(Collection entries)
++++
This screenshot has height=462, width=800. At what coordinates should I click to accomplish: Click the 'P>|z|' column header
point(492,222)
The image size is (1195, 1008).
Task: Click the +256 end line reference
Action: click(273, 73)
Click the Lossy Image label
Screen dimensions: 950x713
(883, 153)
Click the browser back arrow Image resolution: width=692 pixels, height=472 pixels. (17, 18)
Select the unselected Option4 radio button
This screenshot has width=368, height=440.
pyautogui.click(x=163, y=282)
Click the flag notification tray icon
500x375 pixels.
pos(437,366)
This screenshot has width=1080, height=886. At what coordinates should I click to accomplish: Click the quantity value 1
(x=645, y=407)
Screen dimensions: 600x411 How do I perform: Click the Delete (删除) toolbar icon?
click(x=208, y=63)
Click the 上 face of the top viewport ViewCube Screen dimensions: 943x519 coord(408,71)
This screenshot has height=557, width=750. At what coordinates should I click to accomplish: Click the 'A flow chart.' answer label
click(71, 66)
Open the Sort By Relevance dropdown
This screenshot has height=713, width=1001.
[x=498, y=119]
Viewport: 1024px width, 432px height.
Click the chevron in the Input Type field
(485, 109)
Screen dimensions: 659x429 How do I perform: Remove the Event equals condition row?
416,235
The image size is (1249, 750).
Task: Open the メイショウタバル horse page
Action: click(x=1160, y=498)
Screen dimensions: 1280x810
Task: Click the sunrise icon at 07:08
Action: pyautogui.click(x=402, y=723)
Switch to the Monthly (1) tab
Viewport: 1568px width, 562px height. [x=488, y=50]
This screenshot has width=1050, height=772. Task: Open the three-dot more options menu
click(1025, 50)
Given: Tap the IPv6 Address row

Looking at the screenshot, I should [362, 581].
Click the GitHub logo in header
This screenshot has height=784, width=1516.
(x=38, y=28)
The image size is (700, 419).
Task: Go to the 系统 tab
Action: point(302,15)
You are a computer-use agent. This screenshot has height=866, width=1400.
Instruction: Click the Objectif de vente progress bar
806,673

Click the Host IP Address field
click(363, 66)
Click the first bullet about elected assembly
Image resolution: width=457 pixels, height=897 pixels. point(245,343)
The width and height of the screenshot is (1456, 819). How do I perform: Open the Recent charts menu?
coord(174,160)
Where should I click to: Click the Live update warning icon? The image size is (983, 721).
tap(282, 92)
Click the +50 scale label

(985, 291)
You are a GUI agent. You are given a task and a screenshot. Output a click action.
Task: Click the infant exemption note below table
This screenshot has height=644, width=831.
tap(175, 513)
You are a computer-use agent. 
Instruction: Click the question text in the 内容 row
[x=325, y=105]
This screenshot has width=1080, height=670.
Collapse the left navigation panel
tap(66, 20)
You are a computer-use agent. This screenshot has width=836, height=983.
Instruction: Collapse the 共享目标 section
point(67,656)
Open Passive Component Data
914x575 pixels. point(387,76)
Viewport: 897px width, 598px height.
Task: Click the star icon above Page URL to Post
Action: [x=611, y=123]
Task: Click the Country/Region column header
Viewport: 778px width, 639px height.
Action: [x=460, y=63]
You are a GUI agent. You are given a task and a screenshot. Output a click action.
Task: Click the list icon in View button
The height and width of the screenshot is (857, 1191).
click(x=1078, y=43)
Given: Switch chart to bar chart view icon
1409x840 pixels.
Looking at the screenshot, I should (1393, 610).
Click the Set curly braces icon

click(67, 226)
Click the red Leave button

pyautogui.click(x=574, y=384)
++++
▸ What is needed:
Among the records above, a stretch begins at the line containing "Screen dimensions: 950x713" and ends at the line containing "Viewport: 1024px width, 432px height.". Restate that stretch word for word, and nothing else.

▸ Exercise solution:
Screen dimensions: 950x713
(883, 153)
Click the browser back arrow Image resolution: width=692 pixels, height=472 pixels. (17, 18)
Select the unselected Option4 radio button
This screenshot has width=368, height=440.
pyautogui.click(x=163, y=282)
Click the flag notification tray icon
500x375 pixels.
pos(437,366)
This screenshot has width=1080, height=886. At what coordinates should I click to accomplish: Click the quantity value 1
(x=645, y=407)
Screen dimensions: 600x411 How do I perform: Click the Delete (删除) toolbar icon?
click(x=208, y=63)
Click the 上 face of the top viewport ViewCube Screen dimensions: 943x519 coord(408,71)
This screenshot has height=557, width=750. At what coordinates should I click to accomplish: Click the 'A flow chart.' answer label
click(71, 66)
Open the Sort By Relevance dropdown
This screenshot has height=713, width=1001.
[x=498, y=119]
Viewport: 1024px width, 432px height.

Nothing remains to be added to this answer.